▸ WHAT NEEDS TO BE DONE:
Answer these from the text below:
(a) How many buses per day serve the village outside Port Macquarie?
(b) Who had the idea of painting the house fronts in Caminito?
(c) What market value is given for the five houses Boag built?

▸ TEXT UNDER STUDY:
========================

Giving a Lift

Some Gentle Actions make a major change in society, others can be a simple act of kindness that can end up having an effect on a person’s life. I recently had an email from someone in Australia who would like to remain anonymous. She lives is a village outside Port Macquarie in New South Wales. It is a holiday spot with beautiful beaches and tourist attractions but also an area of many retired people. The only disadvantage is a poor bus service, with only four buses per day. Our correspondent has therefore made it a practice of stopping her can at these bus stops and offering to give elderly people a lift into town and drop them where they need to go. She is now planning to put up a notice in the local bakery offering a service to elderly and disabled people who need to got into town.

Art Action

Simone Caramel has sent an example of transformative action in Argentina. Caminito (little path) was an area of Buenos Aires occupied mainly by European immigrants, many of them Italian, in the early decades of the Twentieth Century. It was also the place where the Tango was born. (Caminito Tango was composed in 1924.
But as the immigrant’s income improved they moved to other parts of Buenos Aires and the area became abandoned and was soon filled with crime. Then in the late fifties an artist, Benito Quinquela Martin, had the idea of painting the fronts of the houses in bright pastel colours. The effect was to revive the area. Bars, gift shops and restaurants opened and soon the area becama a mecca for tourists and today is very a lively area.

Society as womb

Al Boag has sent his own reflections on society and what can emerge out of a moment of “creative suspension”. Back in 1980 Boag was half way through a doctoral program in Scotland when, while riding his bicycle to the university, he had a critical moment where everything stopped and his thinking changed in a radical way, causing him to abandon his thesis. One image that came to him was the idea of life in the womb, where biology provides everything to the developing baby. He related this to the utopian notion that the state should provide food, shelter and clothing as a citizen’s basic right. A Guaranteed Minimum Income would provide the security out of which a citizen could then find a way to contribute back to society. When Boag returned to Australia he went on unemployment benefits and retrained himself. The result was that he began to build frame houses. Today five houses have been provided for himself and others with a market value of $1.5 million. This, in Boag’s estimation, is a five-fold return on what the Australian government had invested in his unemployment benefits. Over the past twenty years Boag has been writing to politicians, social reformers, and policy theorists arguing that the provision of food, shelter, and clothing should be enshrined as basic rights.

========================

▸ GIVEN INFORMATION:
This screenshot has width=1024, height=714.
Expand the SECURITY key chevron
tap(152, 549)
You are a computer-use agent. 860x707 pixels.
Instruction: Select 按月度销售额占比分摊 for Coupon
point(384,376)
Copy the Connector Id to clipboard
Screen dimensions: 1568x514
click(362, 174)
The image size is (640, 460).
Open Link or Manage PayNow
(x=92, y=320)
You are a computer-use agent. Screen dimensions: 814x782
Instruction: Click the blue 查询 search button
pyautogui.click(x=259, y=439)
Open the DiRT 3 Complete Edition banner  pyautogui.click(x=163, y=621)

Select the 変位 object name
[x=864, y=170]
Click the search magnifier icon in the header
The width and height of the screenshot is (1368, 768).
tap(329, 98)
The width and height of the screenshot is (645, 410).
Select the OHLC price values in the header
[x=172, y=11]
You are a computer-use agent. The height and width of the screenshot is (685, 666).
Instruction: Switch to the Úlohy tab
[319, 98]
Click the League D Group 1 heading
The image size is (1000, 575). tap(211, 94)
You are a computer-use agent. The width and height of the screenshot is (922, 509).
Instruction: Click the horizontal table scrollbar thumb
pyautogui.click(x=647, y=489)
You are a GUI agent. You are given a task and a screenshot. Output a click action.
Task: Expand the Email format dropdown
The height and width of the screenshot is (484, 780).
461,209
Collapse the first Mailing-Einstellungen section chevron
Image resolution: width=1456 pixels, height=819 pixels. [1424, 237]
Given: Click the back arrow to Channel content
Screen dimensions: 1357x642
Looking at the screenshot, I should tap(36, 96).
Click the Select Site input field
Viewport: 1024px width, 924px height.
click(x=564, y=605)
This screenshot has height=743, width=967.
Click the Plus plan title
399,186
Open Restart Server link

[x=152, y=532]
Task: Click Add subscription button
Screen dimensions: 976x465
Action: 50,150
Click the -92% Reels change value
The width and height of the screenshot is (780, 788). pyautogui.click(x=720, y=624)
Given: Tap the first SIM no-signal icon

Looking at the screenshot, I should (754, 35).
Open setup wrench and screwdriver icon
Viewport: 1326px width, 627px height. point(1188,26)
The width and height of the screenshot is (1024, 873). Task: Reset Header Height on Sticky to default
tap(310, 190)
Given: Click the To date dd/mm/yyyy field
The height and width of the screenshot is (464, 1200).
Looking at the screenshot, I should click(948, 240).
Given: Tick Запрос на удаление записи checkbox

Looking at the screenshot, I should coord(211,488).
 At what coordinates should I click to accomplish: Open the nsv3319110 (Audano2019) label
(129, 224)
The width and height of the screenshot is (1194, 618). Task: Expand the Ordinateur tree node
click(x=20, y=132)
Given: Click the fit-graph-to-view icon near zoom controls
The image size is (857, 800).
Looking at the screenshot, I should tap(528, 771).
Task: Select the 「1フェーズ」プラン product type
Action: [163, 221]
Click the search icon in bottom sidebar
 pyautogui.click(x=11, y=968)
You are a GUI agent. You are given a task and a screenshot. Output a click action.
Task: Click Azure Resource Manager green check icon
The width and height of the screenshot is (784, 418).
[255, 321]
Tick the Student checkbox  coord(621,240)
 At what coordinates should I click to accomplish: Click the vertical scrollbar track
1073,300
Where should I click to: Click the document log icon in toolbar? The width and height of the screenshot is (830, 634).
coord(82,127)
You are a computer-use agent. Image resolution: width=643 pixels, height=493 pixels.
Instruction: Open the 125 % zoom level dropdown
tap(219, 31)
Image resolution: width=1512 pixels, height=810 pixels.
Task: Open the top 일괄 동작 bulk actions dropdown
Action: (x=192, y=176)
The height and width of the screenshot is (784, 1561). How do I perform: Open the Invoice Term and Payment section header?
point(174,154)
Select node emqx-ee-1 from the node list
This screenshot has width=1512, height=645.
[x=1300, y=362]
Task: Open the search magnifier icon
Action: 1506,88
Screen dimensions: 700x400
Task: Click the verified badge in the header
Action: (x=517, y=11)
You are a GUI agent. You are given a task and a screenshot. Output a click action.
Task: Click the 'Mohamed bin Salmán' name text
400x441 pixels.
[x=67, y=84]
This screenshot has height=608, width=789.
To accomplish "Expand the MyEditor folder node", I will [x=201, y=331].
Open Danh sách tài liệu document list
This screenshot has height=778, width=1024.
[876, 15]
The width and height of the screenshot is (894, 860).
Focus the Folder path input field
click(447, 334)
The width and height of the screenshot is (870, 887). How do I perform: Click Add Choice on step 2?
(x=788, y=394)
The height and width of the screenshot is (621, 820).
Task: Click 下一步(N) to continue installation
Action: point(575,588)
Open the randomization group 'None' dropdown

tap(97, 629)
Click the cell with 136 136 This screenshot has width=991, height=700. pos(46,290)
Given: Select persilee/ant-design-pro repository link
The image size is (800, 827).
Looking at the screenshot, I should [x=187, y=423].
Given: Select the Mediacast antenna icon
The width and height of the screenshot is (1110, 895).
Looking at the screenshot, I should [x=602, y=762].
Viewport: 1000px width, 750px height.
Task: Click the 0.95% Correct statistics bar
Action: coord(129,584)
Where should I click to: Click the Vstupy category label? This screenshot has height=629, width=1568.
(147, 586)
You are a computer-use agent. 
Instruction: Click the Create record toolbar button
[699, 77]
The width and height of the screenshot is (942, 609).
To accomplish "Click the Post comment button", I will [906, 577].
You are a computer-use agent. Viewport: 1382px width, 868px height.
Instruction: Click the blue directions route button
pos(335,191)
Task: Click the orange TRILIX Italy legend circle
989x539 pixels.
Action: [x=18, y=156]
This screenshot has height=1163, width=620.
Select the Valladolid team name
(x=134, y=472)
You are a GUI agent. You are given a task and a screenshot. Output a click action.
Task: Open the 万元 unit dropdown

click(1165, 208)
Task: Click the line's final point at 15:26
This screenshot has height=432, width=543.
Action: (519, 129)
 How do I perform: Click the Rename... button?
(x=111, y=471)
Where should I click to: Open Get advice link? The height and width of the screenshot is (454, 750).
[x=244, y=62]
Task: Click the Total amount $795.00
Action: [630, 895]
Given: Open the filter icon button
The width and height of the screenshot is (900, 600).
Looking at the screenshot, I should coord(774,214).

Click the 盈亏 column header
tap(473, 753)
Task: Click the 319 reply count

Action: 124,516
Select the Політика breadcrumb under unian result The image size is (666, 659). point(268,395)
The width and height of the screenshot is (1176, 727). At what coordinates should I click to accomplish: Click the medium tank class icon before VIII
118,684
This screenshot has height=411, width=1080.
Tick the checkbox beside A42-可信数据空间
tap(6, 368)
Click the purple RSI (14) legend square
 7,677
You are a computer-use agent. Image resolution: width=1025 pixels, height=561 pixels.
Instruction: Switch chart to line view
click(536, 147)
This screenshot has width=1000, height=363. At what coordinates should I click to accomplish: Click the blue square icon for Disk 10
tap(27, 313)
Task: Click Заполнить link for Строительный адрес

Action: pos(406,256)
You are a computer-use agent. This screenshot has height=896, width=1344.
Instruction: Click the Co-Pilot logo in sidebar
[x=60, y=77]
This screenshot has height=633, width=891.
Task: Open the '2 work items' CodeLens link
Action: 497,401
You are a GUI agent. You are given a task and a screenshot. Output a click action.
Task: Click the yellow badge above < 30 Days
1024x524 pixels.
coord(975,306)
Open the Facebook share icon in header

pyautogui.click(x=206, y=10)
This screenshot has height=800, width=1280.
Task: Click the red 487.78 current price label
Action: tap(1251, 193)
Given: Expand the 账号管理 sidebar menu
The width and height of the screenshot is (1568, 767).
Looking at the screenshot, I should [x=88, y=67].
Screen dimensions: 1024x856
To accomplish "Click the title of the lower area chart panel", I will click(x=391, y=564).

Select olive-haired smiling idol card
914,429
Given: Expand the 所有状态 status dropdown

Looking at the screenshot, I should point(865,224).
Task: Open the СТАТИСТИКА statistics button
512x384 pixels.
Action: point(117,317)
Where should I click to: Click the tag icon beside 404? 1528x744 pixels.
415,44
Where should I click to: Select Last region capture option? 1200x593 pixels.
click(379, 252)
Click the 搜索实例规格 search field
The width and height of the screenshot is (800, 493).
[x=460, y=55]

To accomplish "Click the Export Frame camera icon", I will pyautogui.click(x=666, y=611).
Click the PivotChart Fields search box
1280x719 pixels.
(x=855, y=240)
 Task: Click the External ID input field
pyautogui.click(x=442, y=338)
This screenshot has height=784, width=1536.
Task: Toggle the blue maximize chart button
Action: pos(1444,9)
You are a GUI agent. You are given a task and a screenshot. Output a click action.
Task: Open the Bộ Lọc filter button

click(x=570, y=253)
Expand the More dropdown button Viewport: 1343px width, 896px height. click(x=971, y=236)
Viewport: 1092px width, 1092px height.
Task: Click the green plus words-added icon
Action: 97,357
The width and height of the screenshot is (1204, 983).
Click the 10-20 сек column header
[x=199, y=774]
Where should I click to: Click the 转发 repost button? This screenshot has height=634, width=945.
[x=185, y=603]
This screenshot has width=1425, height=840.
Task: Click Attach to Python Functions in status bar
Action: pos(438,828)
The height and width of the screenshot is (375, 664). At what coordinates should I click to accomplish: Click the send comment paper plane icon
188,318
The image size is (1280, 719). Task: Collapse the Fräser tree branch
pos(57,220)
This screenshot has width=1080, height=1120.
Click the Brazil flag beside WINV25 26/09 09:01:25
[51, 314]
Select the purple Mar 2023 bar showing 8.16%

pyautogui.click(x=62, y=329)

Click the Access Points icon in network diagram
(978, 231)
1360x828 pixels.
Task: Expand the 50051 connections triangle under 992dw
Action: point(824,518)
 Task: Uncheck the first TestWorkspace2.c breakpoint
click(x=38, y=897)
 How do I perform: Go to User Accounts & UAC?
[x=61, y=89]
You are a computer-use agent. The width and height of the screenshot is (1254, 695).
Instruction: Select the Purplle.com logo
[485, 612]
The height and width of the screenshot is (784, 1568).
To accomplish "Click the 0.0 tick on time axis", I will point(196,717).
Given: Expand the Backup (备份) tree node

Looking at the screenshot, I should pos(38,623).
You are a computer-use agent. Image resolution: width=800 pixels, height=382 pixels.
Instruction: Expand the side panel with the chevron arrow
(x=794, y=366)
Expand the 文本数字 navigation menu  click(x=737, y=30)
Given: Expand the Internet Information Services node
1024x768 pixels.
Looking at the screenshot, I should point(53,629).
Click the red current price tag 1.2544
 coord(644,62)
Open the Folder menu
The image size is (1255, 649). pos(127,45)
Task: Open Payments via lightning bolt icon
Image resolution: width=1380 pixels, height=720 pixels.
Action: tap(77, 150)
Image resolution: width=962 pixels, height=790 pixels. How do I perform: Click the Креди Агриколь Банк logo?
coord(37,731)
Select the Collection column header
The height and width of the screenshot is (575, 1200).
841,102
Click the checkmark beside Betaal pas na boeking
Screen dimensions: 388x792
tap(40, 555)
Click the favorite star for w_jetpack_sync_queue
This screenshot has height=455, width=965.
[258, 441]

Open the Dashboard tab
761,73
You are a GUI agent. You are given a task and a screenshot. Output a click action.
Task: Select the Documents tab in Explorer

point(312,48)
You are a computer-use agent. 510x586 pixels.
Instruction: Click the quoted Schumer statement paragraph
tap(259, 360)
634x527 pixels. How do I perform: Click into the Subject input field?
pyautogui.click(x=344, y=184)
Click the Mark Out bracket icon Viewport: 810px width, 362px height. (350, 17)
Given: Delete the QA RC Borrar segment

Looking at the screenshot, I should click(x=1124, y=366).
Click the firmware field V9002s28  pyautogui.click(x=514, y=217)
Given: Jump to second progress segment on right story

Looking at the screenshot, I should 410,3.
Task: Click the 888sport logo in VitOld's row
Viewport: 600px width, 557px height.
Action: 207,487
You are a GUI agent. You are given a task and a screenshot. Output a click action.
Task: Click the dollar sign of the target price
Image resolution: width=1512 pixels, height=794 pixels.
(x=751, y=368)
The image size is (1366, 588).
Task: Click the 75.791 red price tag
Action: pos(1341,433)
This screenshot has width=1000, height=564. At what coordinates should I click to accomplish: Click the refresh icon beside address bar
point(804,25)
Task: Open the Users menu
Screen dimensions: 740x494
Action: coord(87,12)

========================

▸ SOLUTION TO THE EXERCISE:
(a) Four.
(b) Benito Quinquela Martin, an artist.
(c) $1.5 million.